>>>

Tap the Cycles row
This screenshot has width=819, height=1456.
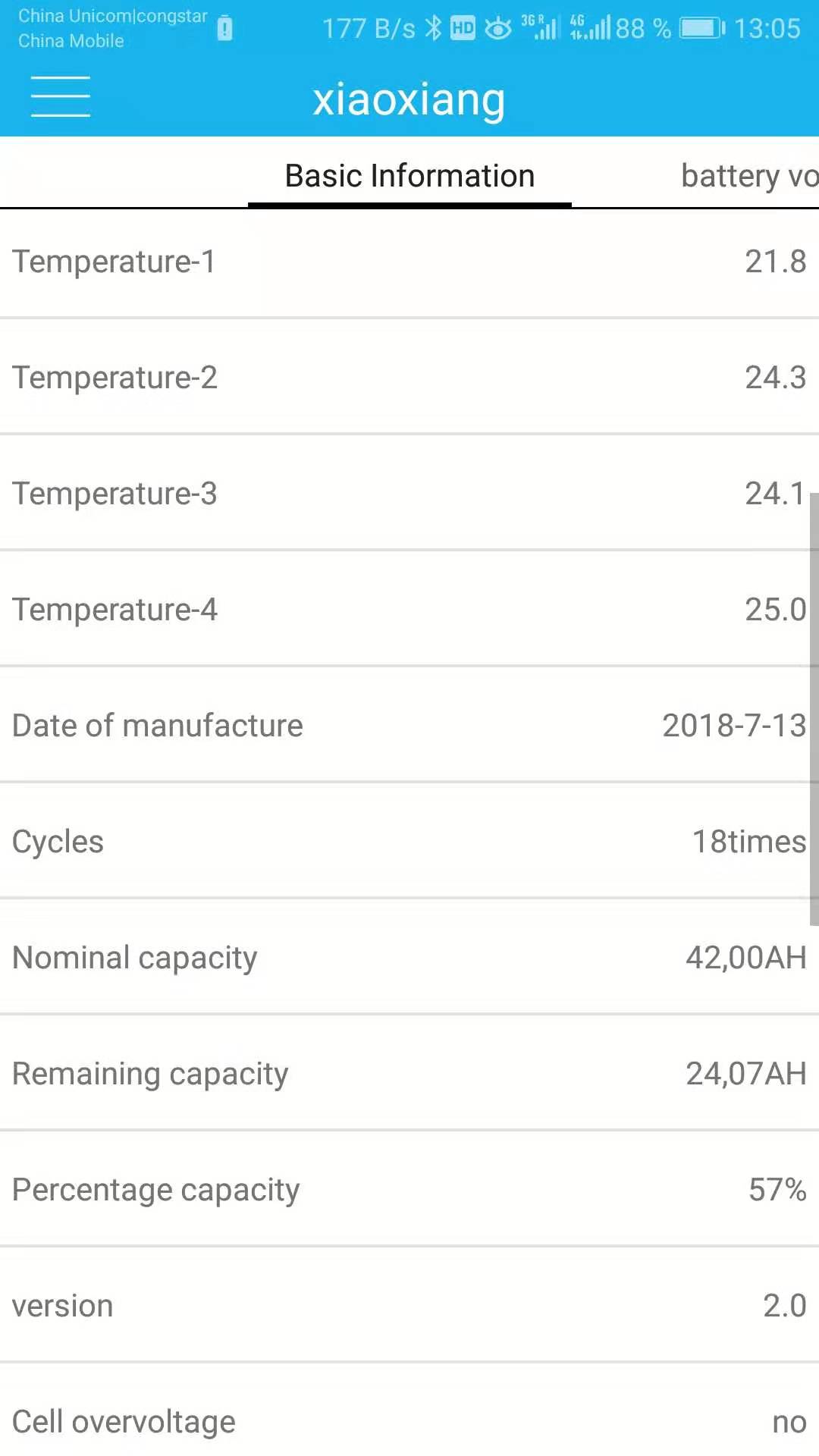pyautogui.click(x=410, y=842)
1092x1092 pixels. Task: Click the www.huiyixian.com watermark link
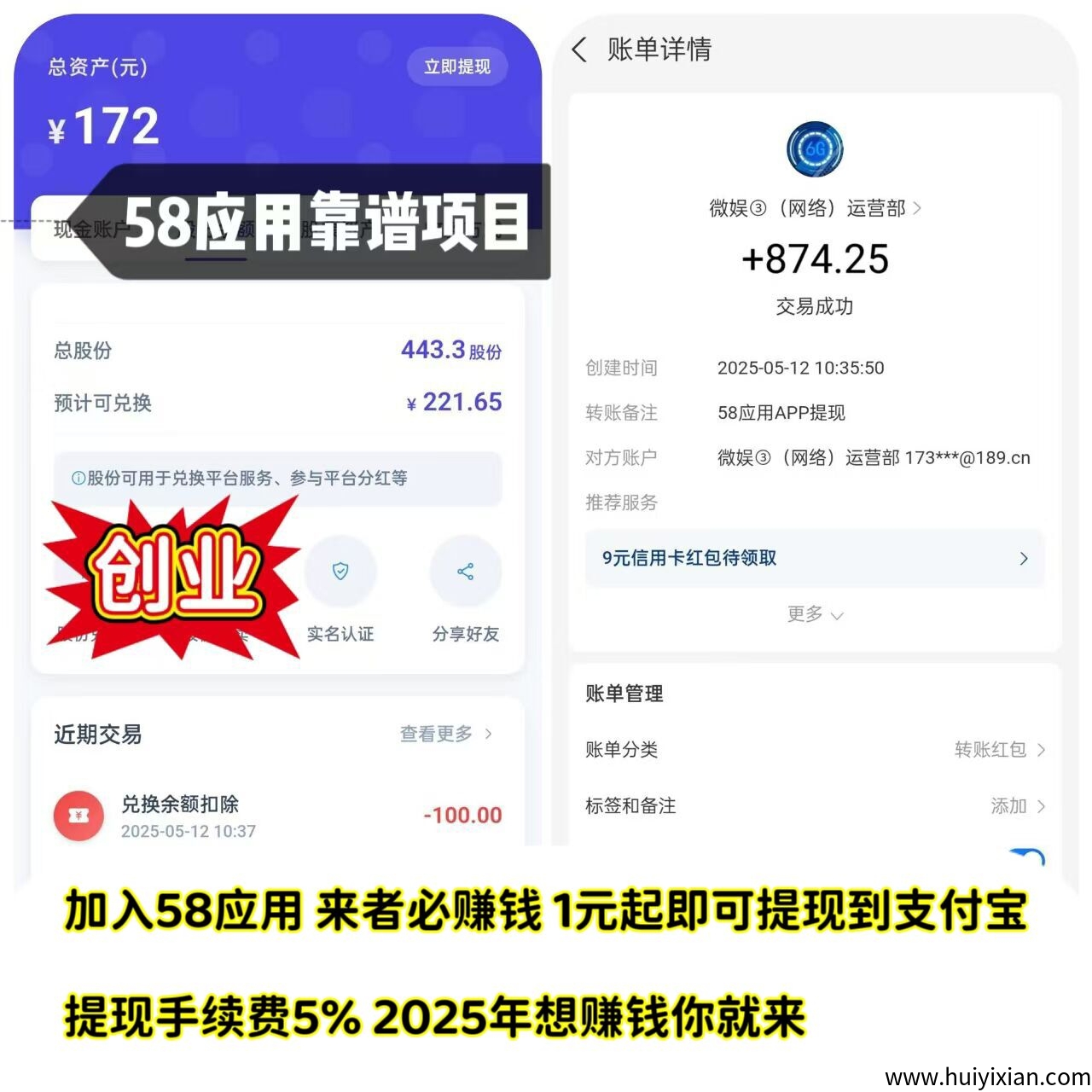987,1077
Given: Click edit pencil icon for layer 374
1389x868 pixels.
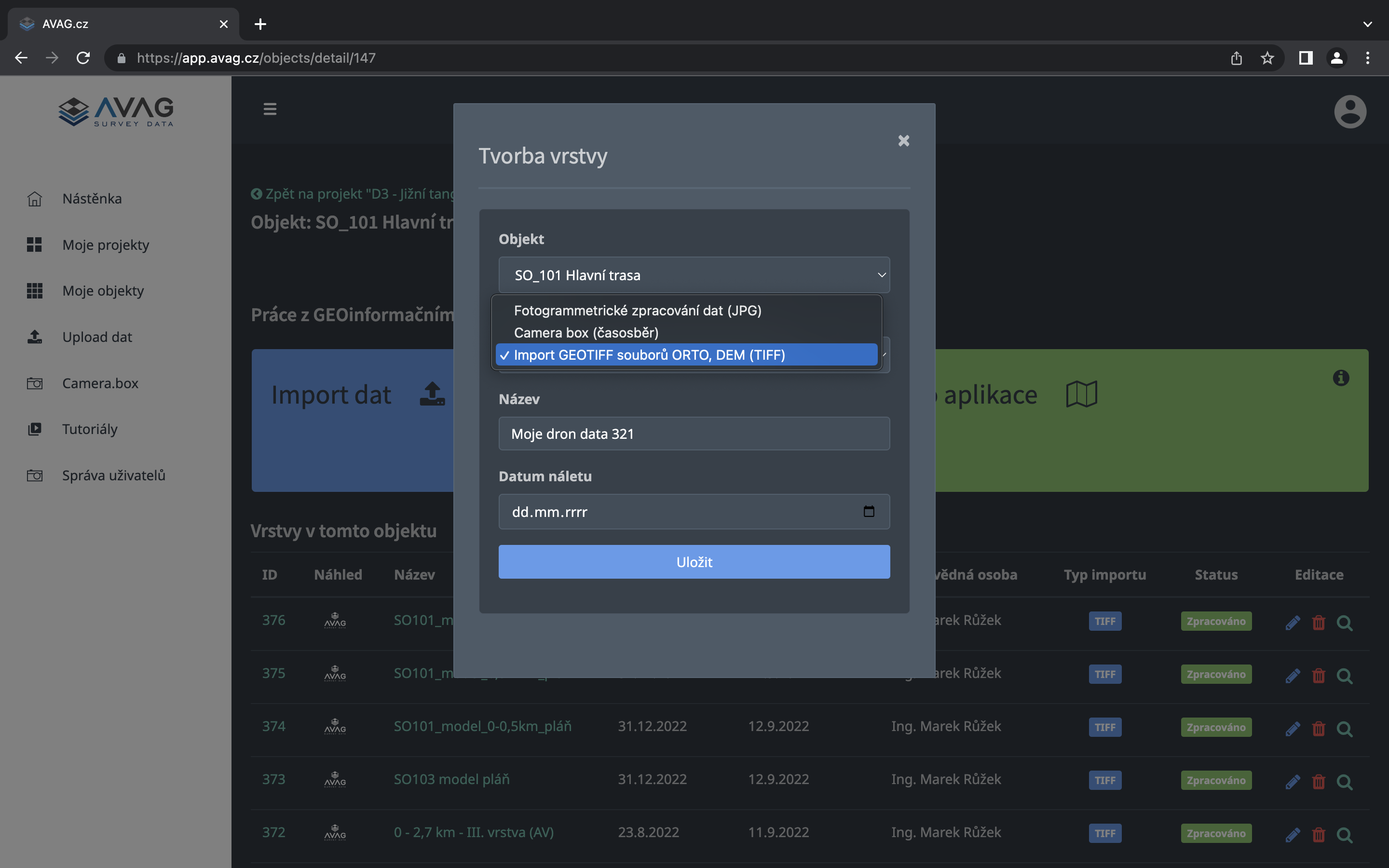Looking at the screenshot, I should pos(1292,728).
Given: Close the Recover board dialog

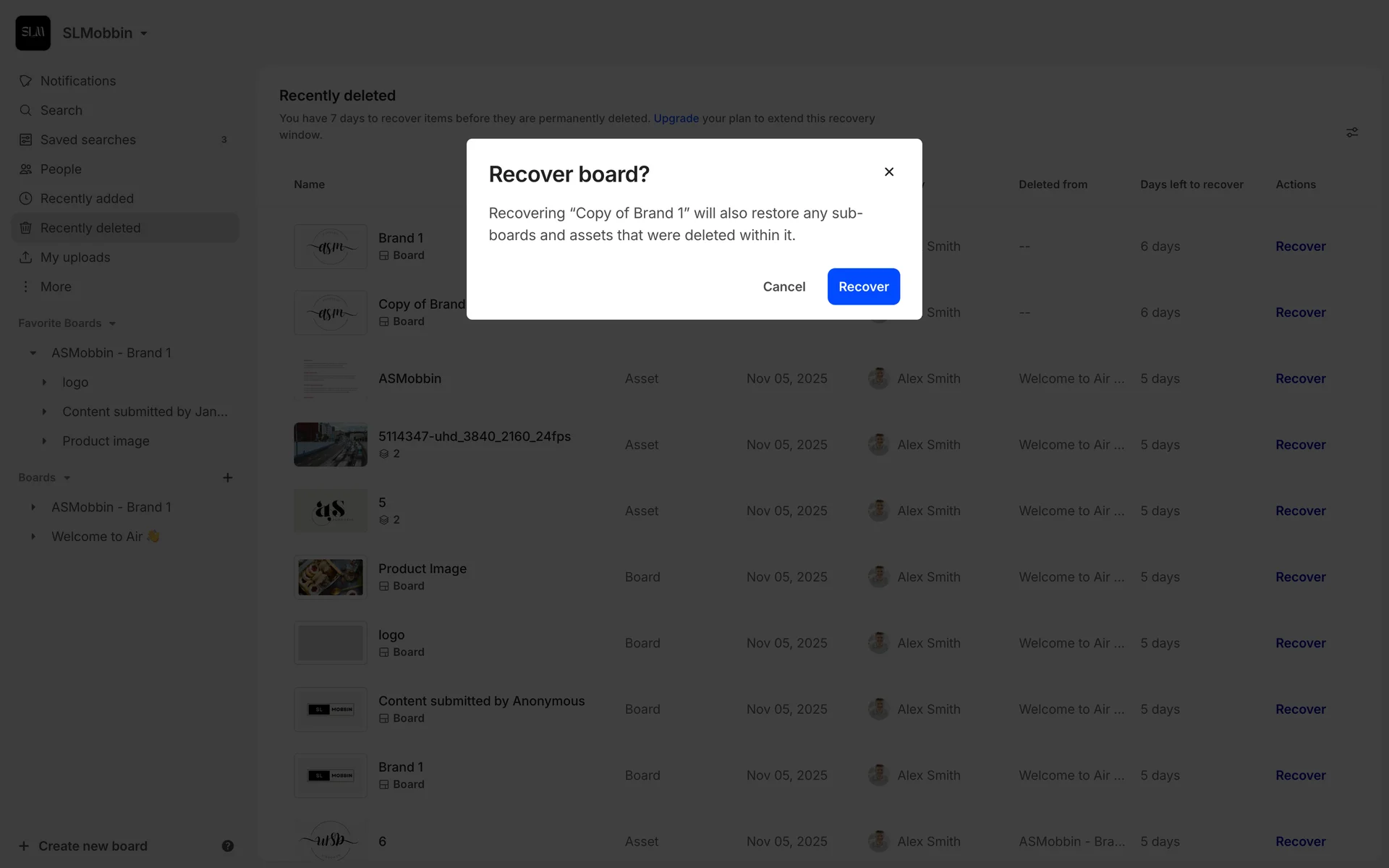Looking at the screenshot, I should (889, 171).
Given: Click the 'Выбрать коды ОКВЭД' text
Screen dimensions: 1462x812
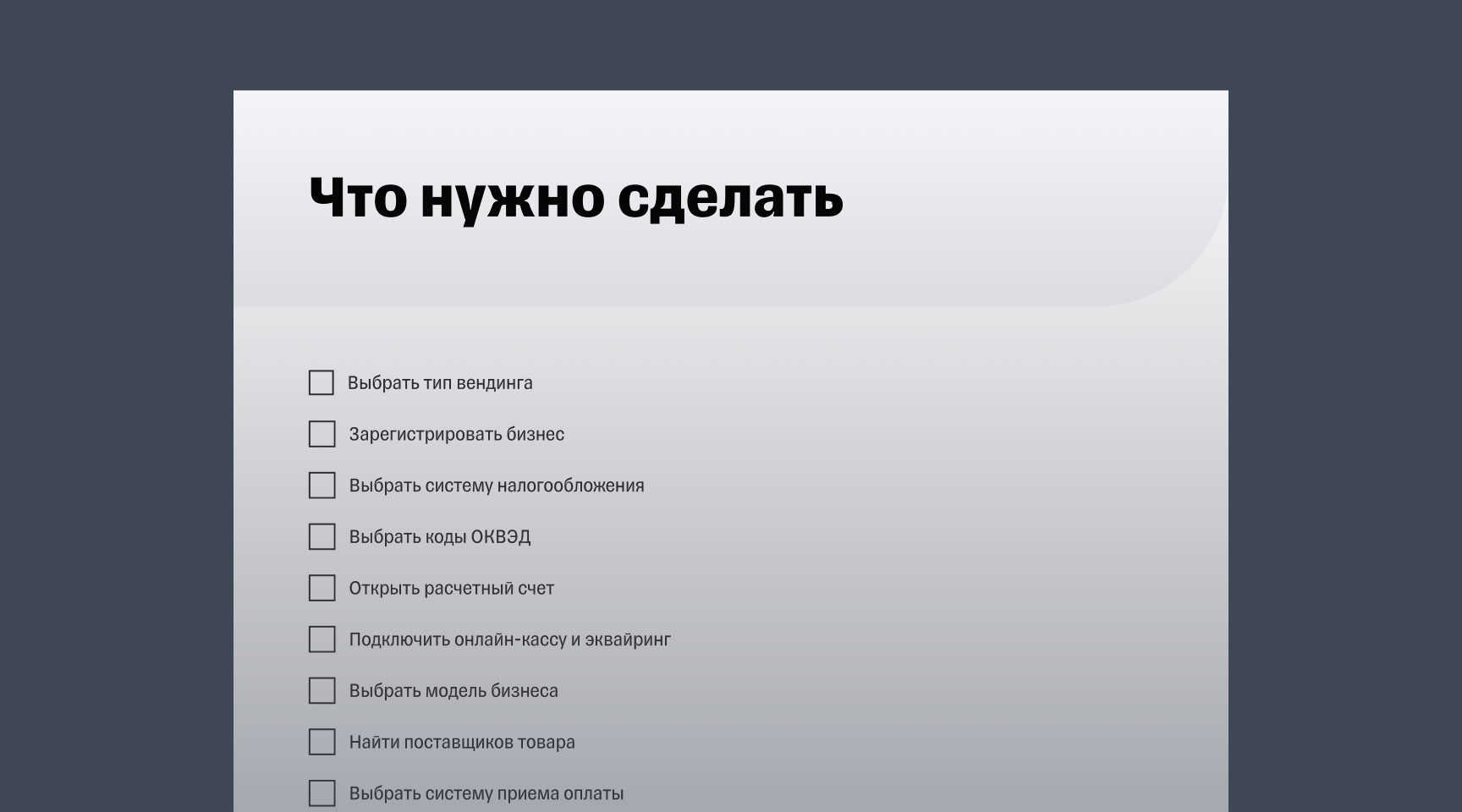Looking at the screenshot, I should coord(442,536).
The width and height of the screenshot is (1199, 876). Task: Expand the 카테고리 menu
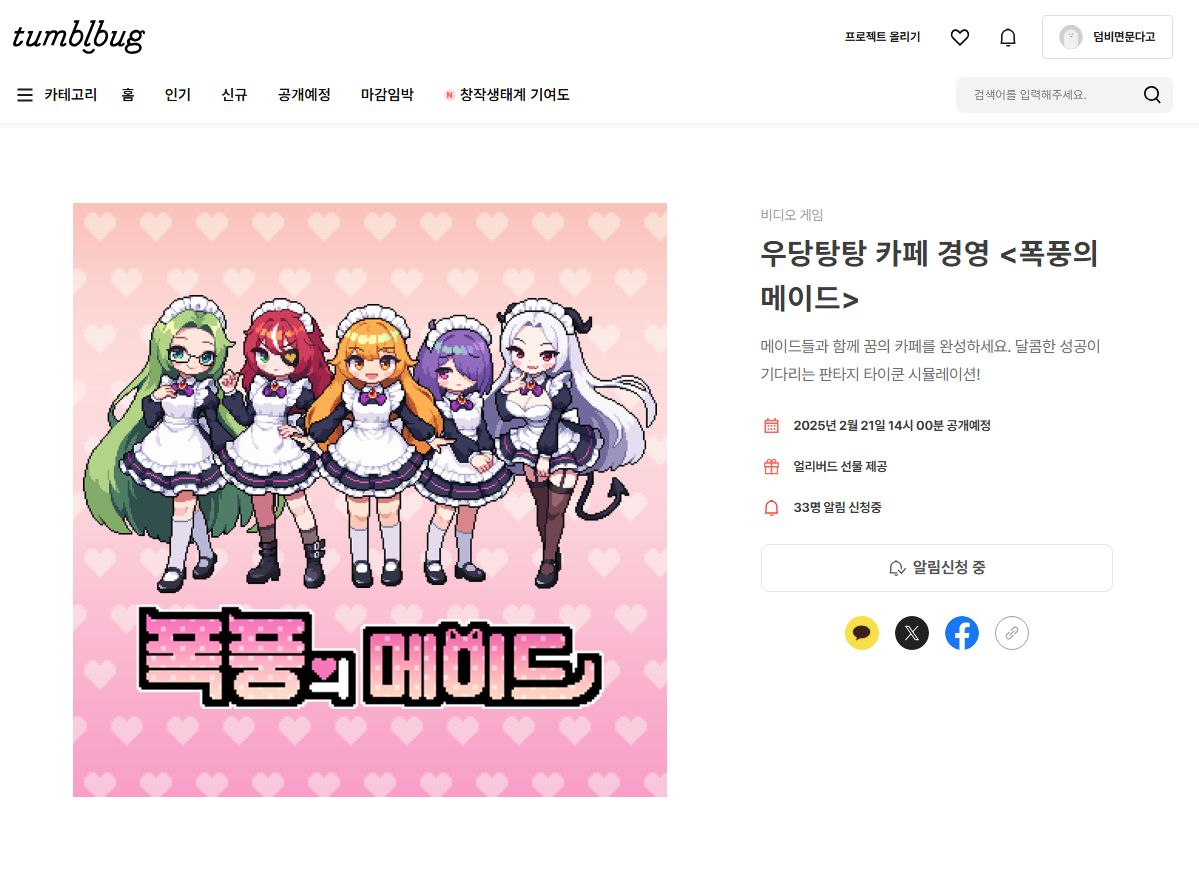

<<<

**Exercise:**
Print the text of all the records above verbatim, leaving out the pictures.

**Answer to this problem:**
Tap the Cycles row
This screenshot has width=819, height=1456.
pyautogui.click(x=410, y=842)
1092x1092 pixels. Task: Click the www.huiyixian.com watermark link
987,1077
Given: Click edit pencil icon for layer 374
1389x868 pixels.
Looking at the screenshot, I should pos(1292,728).
Given: Close the Recover board dialog

Looking at the screenshot, I should (889, 171).
Given: Click the 'Выбрать коды ОКВЭД' text
Screen dimensions: 1462x812
Looking at the screenshot, I should coord(442,536).
The width and height of the screenshot is (1199, 876). Task: Expand the 카테고리 menu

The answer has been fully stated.